Given records ->
*** Begin section ***
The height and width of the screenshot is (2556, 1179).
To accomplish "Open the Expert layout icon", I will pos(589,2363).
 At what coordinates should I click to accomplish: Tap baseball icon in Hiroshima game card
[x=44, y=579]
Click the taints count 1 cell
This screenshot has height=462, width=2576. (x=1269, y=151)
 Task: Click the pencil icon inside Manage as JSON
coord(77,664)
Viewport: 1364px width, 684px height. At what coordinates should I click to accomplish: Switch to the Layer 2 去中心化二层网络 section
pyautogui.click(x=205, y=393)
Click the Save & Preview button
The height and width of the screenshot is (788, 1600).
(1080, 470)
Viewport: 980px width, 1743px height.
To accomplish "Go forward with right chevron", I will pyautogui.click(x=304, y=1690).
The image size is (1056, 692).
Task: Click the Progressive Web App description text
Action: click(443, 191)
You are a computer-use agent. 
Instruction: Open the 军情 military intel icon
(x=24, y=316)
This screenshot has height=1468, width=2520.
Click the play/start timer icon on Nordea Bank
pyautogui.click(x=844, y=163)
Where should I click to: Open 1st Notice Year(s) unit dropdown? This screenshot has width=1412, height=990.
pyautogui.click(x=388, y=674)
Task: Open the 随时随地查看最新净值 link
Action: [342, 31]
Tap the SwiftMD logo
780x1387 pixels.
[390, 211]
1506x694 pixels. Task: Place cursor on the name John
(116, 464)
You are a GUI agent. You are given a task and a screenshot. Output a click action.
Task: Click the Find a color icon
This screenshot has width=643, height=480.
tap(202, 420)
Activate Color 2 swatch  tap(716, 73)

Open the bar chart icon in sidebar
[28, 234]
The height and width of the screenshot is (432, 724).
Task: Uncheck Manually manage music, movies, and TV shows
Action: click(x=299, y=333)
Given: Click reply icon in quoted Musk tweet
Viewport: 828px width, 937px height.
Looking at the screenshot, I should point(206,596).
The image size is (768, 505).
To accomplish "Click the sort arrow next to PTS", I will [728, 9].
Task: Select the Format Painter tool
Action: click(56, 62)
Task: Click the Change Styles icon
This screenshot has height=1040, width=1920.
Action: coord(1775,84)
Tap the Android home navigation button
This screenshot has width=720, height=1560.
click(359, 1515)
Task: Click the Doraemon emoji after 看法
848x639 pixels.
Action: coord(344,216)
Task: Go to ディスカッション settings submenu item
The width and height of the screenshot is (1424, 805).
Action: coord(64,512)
*** End section ***
Exercise -> Gather each line in the entries above where the string "button" is found.

Task response ->
Click the Save & Preview button
Tap the Android home navigation button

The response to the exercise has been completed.